Afanasi ceketini çıkarıp, içine taşıyabileceği kadar altın doldurdu. Omuzuna atıp, şehre getirdi. Şehirde bir hana girip, altınları hancıya teslim etti. Sonra geri kalan altınları da getirmek üzere dağa gitti. Bütün altınları getirdikten sonra tüccarlara gidip, şehirde arsalar satın aldı. Taşlar ve keresteler alıp, işçiler tuttu. Üç tane bina yaptırmaya başladı. Üç ay içinde binaların yapımı bitmişti. Bunlardan birini öksüzler ve dullar yurdu, İkincisini hasta ve sakatlar için hastane, üçüncüsünü garipler ve fakirler için bakım evi yaptı. Üç namuslu ihtiyar bulup birini yurdun, ötekini hastanenin, üçüncüsünü de bakımevinin başına getirdi. Tüm bu işler bittikten sonra Afanasi’nin elinde daha üçbin altın kalmıştı. Bu altınları, fakirlere dağıtılmak üzere üç ihtiyara eşit şekilde verdi.
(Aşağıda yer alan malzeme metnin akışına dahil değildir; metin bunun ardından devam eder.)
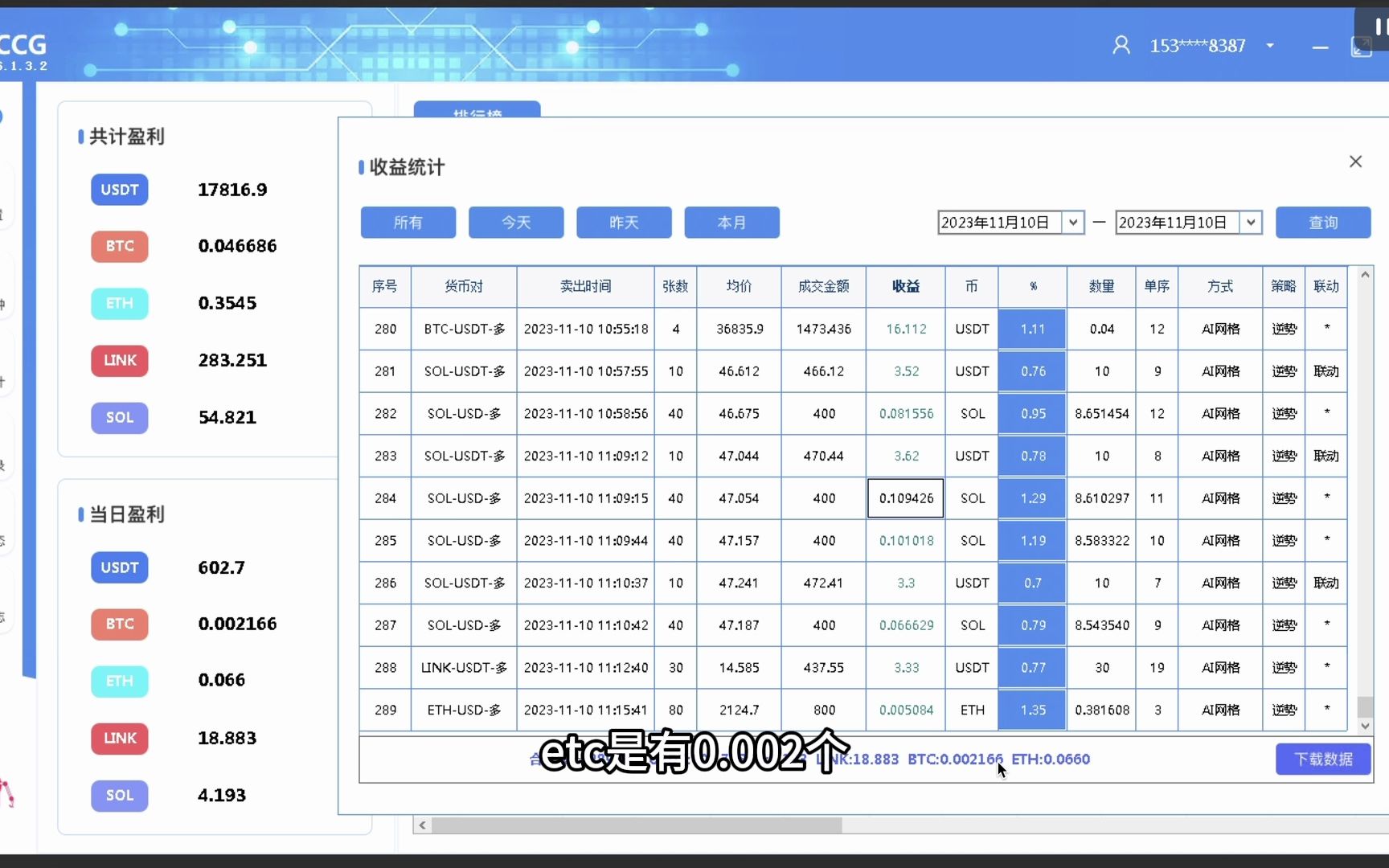Image resolution: width=1389 pixels, height=868 pixels.
Task: Click the CCG logo in the header
Action: click(x=24, y=44)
Bu üç bina kısa zamanda insanlarla dolup taşmaya başladı. Bir çok insan yaptığı işlerden dolayı Afanasi’yi methediyordu. Afanasi bu övgüler karşısında öyle sevindi ki şehirden hiç ayrılmak istemiyordu. Fakat kardeşini çok sevdiği için insanlarla vedâlaşıp, yanına bir kuruş bile almadan, eski elbisesini giyip evinin yolunu tuttu.
Evinin bulunduğu dağa yaklaşırken şöyle düşünüyordu: “Kardeşim altınları bırakıp kaçmakla hiç iyi etmedi. Ben daha iyisini yapmadım mı?”
Afanasi bunları düşünürken, kendisini ve kardeşini takdis eden meleği yolunun üzerinde gördü. Melek karşısına geçmiş, ona dik dik bakıyordu. Afanasi bunu görünce donakaldı. Yalnızca: “Niçin Allahım?” diyebildi.
Melek ona dedi ki:
- Çekil buradan. Sen kardeşinle yaşamaya layık değilsin. Kardeşinin altınları görünce kaçması, senin altınlarla yaptığın işlerden daha değerlidir.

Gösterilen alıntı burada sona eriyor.